Per quanto riguarda la legge Fornero io sono d’accordo che, gradualmente, vada superata. Il problema non è dire Quota 100: troppo facile. Il punto è come si fa. Partire da 62 anni con un minimo di 38 di contributi fa 100: ma se hai 63 anni fa 101, e via andando. Quota 100, nella proposta del Governo, non c’è più, perché è mediamente Quota 102. Meglio di niente. Detto questo però, se per racimolare risorse si cancellasse, ad esempio, l’Ape sociale (che è Quota 99 per le 15 categorie di lavori gravosi, Quota 93 per i disoccupati e 91 per le disoccupate con due figli), si danneggerebbero i lavoratori manuali e le lavoratrici.

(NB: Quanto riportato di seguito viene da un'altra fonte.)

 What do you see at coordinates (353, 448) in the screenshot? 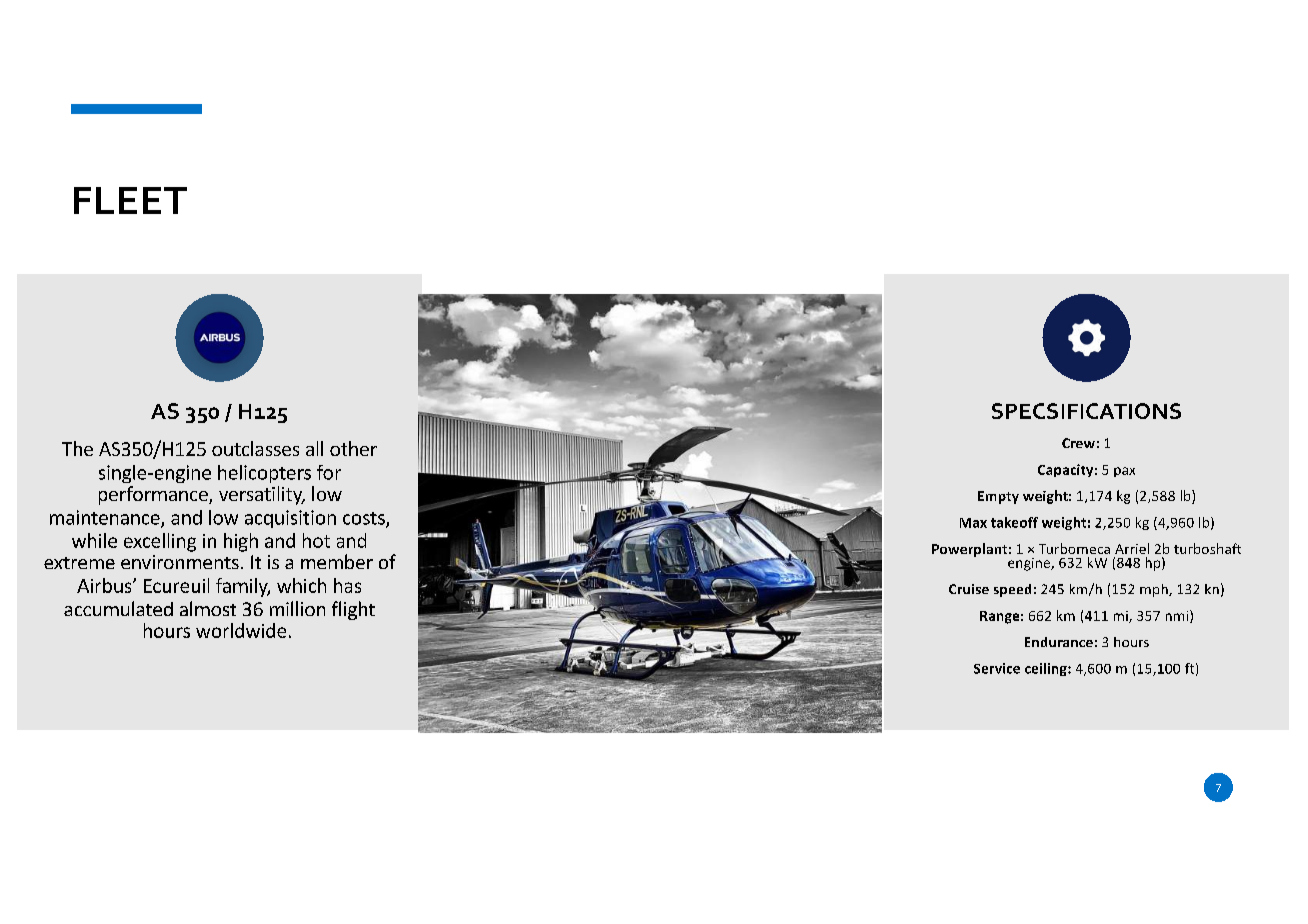
I see `other` at bounding box center [353, 448].
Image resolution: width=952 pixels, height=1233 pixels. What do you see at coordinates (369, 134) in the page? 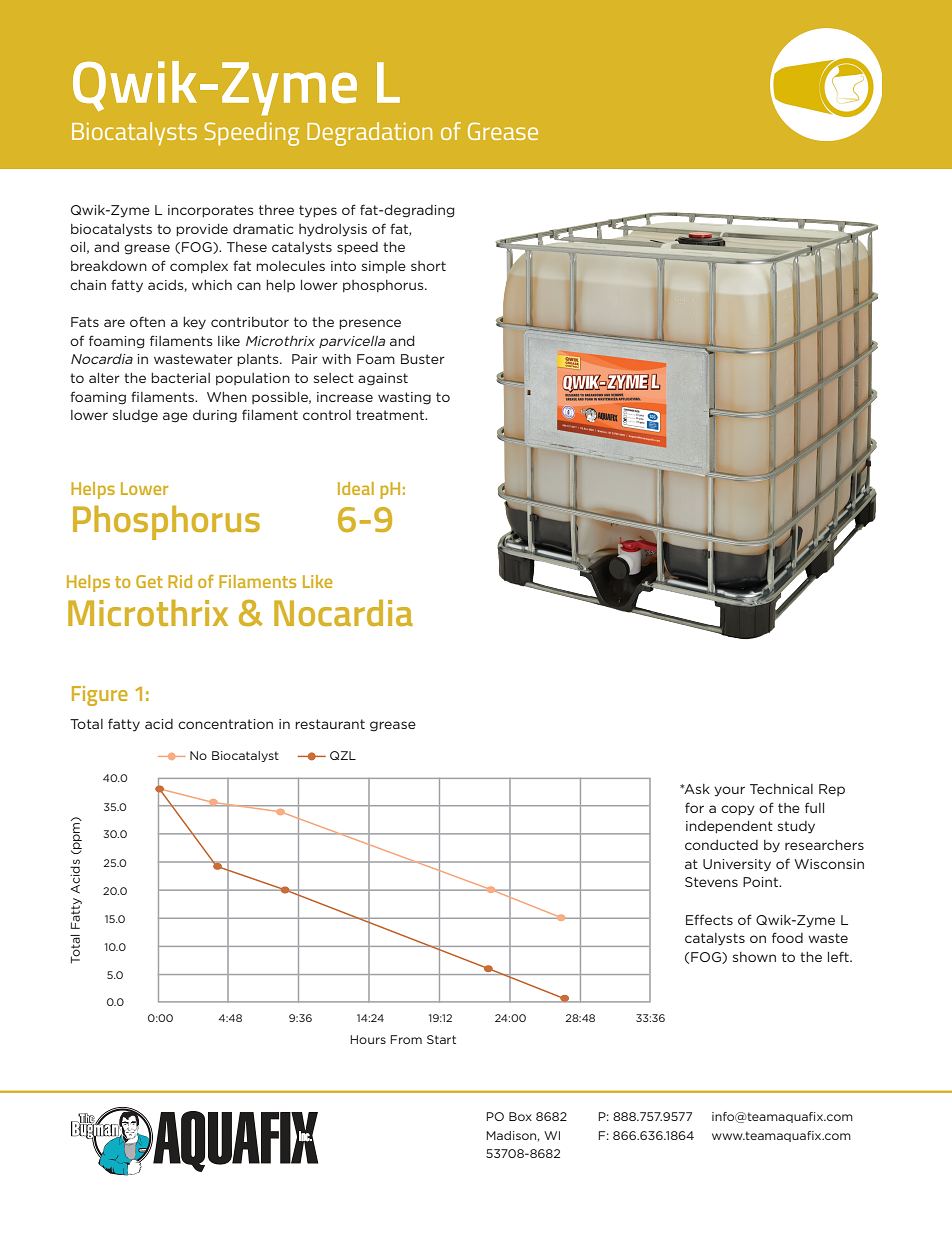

Qual è il problema? È che le risorse non bastano per fare quello che dice il Governo: i conti dell’Inps, forniti alla Commissione lavoro della Camera nella scorsa legislatura parlano chiaro, se non si cambiano adesso le carte in tavola: 6-7 miliardi per la Quota e 6 miliardi per andare in pensione con 41 anni di contributi a prescindere dall’età. Salvini dovrà decidere chi buttare dalla torre perché i soldi non ci sono. Perché insisto nel dire che bisogna superare gradualmente la legge Fornero? Perché la Corte dei Conti ci ha spiegato che il sistema previdenziale non è stato messo al sicuro dalla legge del Governo Monti, ma da un insieme di riforme: Maroni nel 2004, Damiano nel 2007, Berlusconi nel 2010 e, anche, Fornero nel 2011: quest’ultima vale un terzo dei risparmi che verranno totalizzati dal 2004 al 2050, che ammontano alla cifra astronomica di 900 miliardi di euro, pari a 60 punti di Pil”. “Quindi, si può tranquillamente smettere di dire falsità: la legge Fornero, già intaccata dalle leggi volute dal Pd, non è né un totem intoccabile né l’architrave che regge la sostenibilità del sistema previdenziale. Si può superare. Quando si comincerà a fare un dibattito serio e non demagogico- ideologico sul sistema pensionistico? Non è mai troppo tardi”,
Damiano ricorda, inoltre, che 15 categorie di lavoratori gravosi più gli usuranti, hanno già ottenuto il blocco dell’aggancio dell’età della pensione all’aspettativa di vita. Eliminare l’Ape sociale sarebbe, dunque, molto dannoso per una vasta platea di lavoratori. Si tratterebbe, al contrario, di renderla strutturale”. “Se poi questa scelta dovesse cancellare anche l’Ape volontaria, che prevede alcune penalizzazioni, toglieremmo la possibilità di andare in pensione a 63 anni con soli 20 di contributi. È una possibilità che favorisce chi ha svolto lavori discontinui, in particolare le donne – dice Damiano -. Come si vede, le pensioni vanno maneggiate con cura, altrimenti si può peggiorare la situazione. Damiano incalza il nuovo esecutivo anche a realizzare la nona e definitiva salvaguardia per gli esodati; a intervenire sul Jobs Act rendendo strutturali gli incentivi per le assunzioni a tempo indeterminato.